= Demetrios Pepagomenos =

Demetrios Pepagomenos or Demetrius Pepagomenus (Δημήτριος Πεπαγωμένος, 1200–1300) was a Byzantine Greek savant who resided in Constantinople. He became a physician, a veterinary physician, and a naturalist.

==Biography==

===Court physician===
During the 13th century, Demetrios Pepagomenos became the court physician of Emperor Michael VIII Palaeologos (r. 1259–1261) and was commissioned by the Byzantine emperor to compose a work on gout. In his Σύνταγμα περὶ τῆς ποδάγρας, Pepagomenos considered gout a diathesis caused by a defective elimination of excreta. Although Demetrios Pepagomenos is credited for providing a general description of gout, it was John Chumnus (utilizing Pepagomenos's work) who specifically established a proper diet for treating the condition.

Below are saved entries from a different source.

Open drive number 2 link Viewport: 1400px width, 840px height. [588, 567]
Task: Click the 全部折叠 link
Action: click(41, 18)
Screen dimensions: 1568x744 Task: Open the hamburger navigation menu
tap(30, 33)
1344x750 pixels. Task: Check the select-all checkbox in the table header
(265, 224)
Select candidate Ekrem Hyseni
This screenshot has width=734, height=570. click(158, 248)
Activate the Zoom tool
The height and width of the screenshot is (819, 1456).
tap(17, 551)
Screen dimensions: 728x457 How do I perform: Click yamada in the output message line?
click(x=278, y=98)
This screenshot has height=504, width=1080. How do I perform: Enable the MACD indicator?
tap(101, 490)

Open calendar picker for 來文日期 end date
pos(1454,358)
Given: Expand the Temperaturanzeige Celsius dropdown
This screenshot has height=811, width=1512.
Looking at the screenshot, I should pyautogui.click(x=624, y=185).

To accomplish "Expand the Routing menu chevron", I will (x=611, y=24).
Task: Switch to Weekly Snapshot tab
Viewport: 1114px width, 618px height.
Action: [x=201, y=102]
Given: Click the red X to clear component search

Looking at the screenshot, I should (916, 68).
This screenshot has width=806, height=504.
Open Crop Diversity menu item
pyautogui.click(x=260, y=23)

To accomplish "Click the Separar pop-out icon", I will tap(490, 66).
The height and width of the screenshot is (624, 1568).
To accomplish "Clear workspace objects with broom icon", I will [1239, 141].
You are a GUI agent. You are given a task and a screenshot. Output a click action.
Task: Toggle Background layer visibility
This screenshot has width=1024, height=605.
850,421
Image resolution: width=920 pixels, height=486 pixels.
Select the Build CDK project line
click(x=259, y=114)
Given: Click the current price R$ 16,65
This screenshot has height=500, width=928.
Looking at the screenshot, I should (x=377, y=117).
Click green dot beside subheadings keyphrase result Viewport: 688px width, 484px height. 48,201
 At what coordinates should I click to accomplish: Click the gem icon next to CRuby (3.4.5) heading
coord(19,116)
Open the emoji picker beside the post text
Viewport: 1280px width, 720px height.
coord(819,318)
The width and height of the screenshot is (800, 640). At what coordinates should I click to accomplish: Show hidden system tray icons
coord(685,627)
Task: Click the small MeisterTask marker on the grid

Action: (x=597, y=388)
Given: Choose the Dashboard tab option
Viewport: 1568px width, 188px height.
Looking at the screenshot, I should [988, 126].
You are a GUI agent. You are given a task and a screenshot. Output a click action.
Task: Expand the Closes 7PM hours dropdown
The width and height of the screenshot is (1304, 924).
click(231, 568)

===Veterinary physician===
As a veterinary physician, Demetrios Pepagomenos wrote a treatise on feeding and nursing hawks (specifically gyrfalcon) entitled Περὶ τῆς τῶν ἰεράκων ἀνατροφῆς τε καἰ θεραπεὶας. He also wrote a treatise on the care and treatment of canines entitled Cynosophion although it is presumed that this particular work was perhaps written by Caelius Aurelianus, a 3rd-century author and translator.

==Translation and publication of works==
In 1517, Demetrios Pepagomenos's works on gout were translated and published in Latin by the great post-Byzantine humanist, Marcus Musurus, in Venice. They were also published in Paris in 1558.

==In Mazaris==
Demetrios Pepagomenos is lampooned in a 15th-century satire, Mazaris' Journey to Hades, as a doctor who poisoned himself. Mazaris says he had two sons: the older, Saromates ("Lizard Eyes"), also a doctor, and Theodosios the Little Stinker, a social climber. When Emperor Manuel II Palaeologos (r. 1391–1425) visited the Morea in 1415, Pepagomenos was a doctor in his retinue. He was left at Mystras to serve as court doctor to Theodore II Palaiologos, Despot of the Morea (r. 1407–1443). In that capacity, he attended the childbed of Cleofe Malatesta Palaiogina in 1433. At her subsequent death, he delivered a funeral oration.

Pepagomenos may have been the copyist of the medical manuscript Paris gr. 2256. He was the recipient of letters from John Eugenikos, and a correspondent of Cardinal Bessarion.